— Start of Data for processing —
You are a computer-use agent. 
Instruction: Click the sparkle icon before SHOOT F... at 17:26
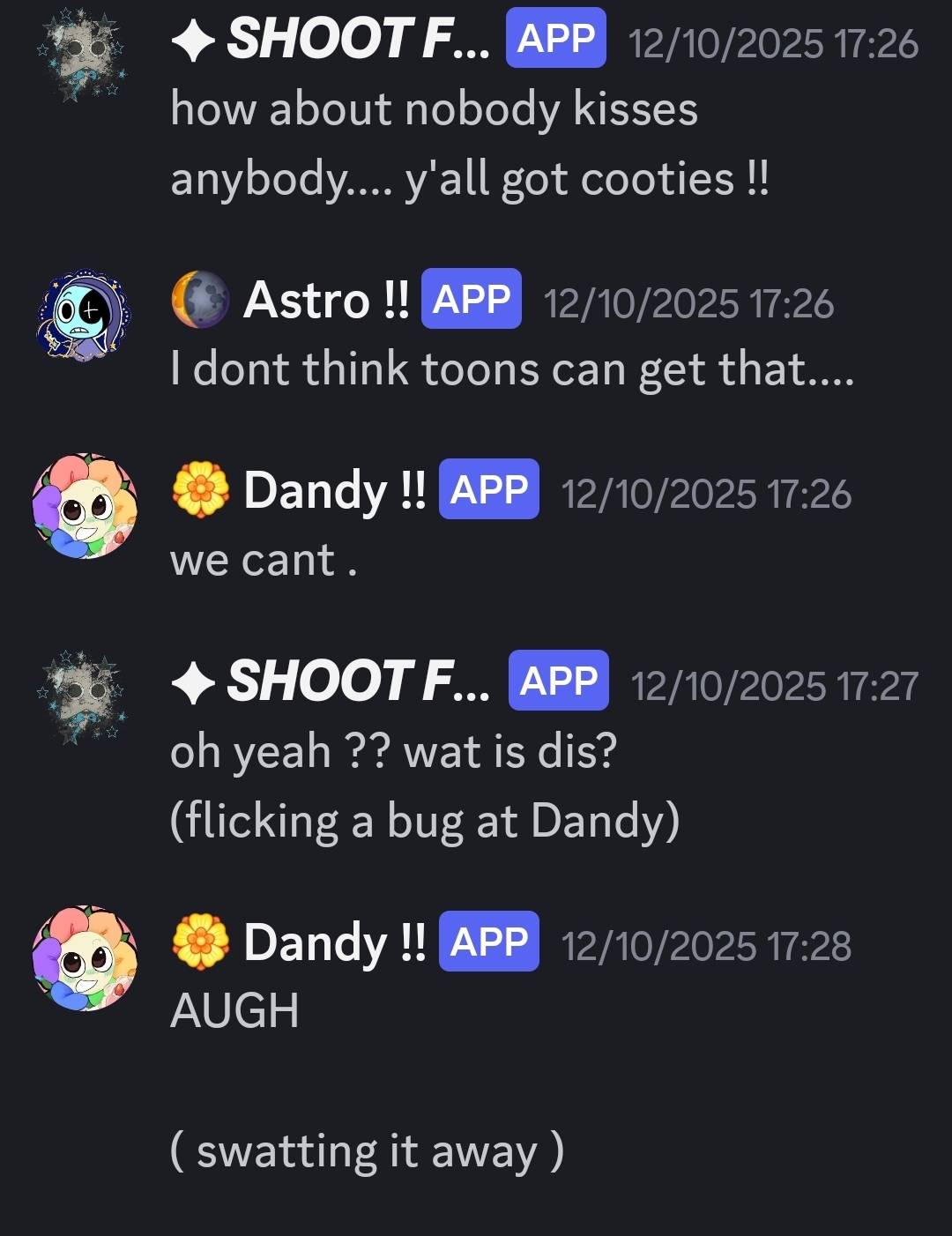pos(194,41)
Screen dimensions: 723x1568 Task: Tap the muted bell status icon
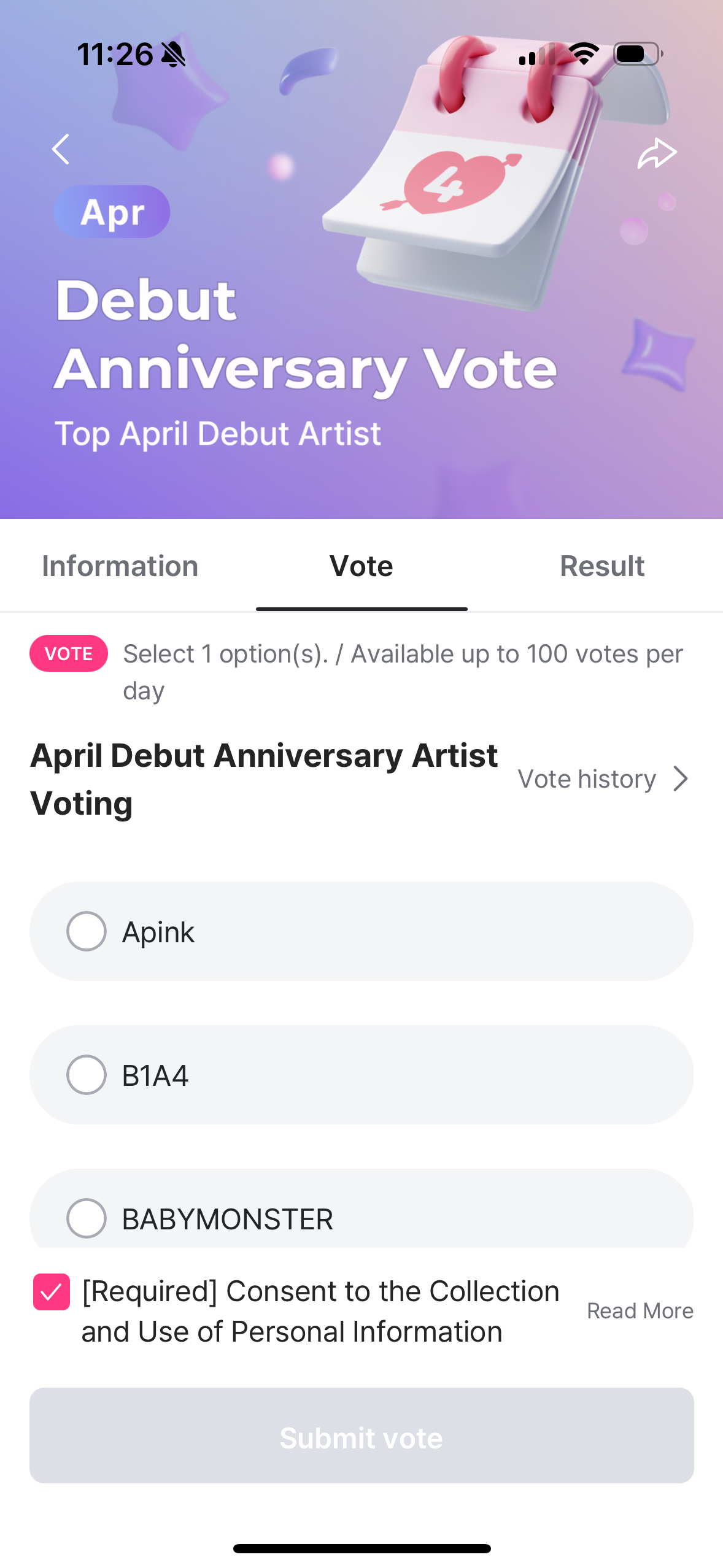(173, 55)
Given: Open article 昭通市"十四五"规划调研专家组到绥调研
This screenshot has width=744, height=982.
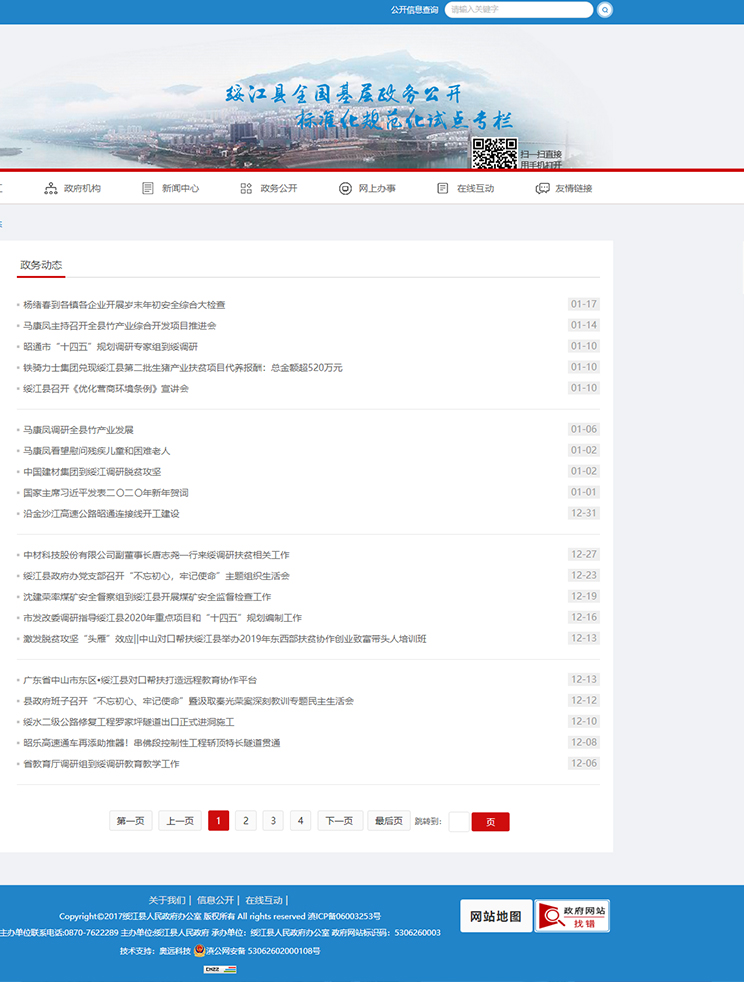Looking at the screenshot, I should (x=110, y=346).
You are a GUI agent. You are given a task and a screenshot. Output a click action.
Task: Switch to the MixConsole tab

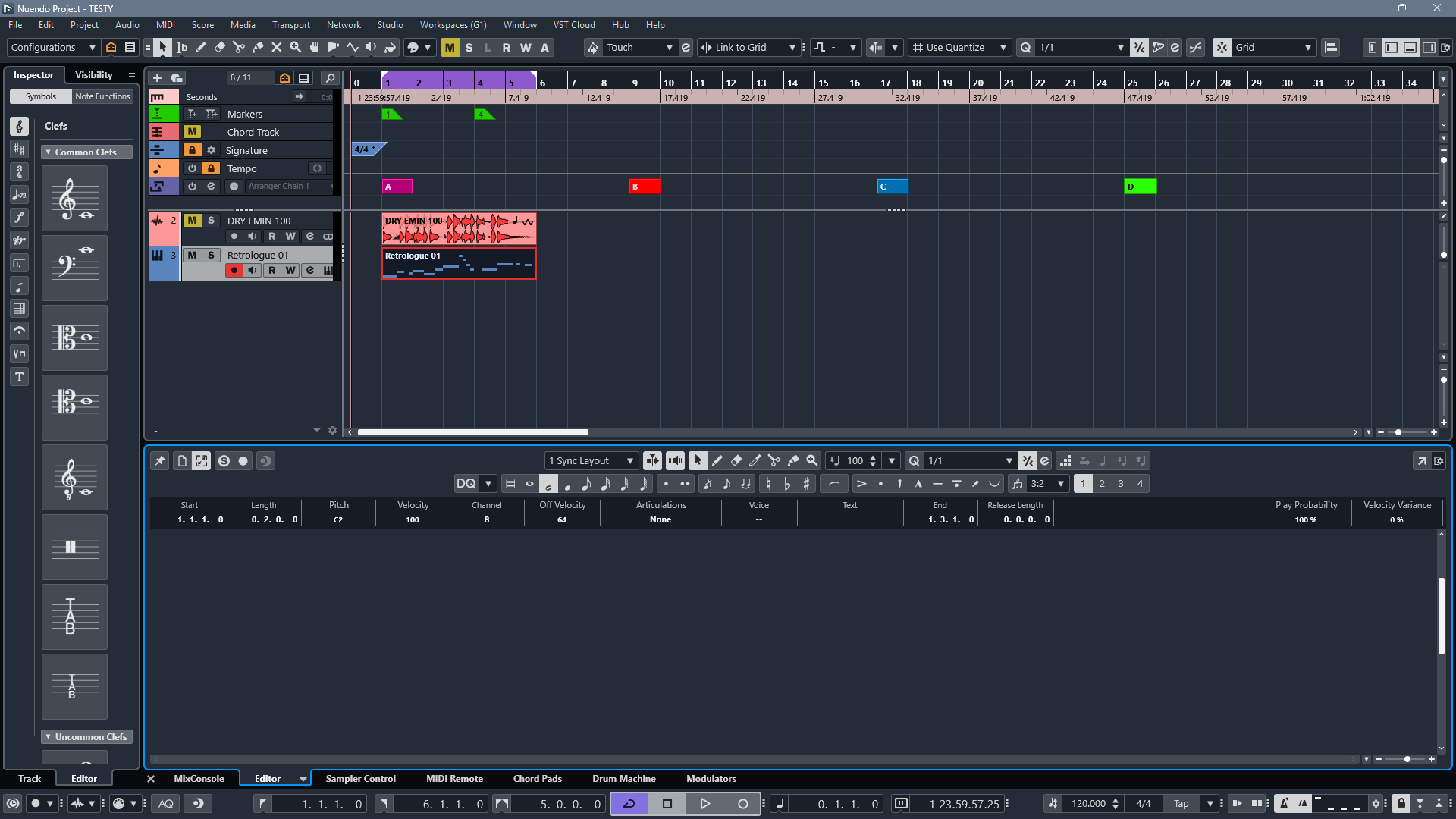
— End of Data for processing —
*Set exercise:* Retype the items above, starting with the line that contains "Screen dimensions: 723x1568" and going on through the end of the items. Leave the pictures out of your copy.

*Full output:*
Screen dimensions: 723x1568 Task: Tap the muted bell status icon
(173, 55)
Given: Open article 昭通市"十四五"规划调研专家组到绥调研
This screenshot has width=744, height=982.
Looking at the screenshot, I should (x=110, y=346).
You are a GUI agent. You are given a task and a screenshot. Output a click action.
Task: Switch to the MixConsole tab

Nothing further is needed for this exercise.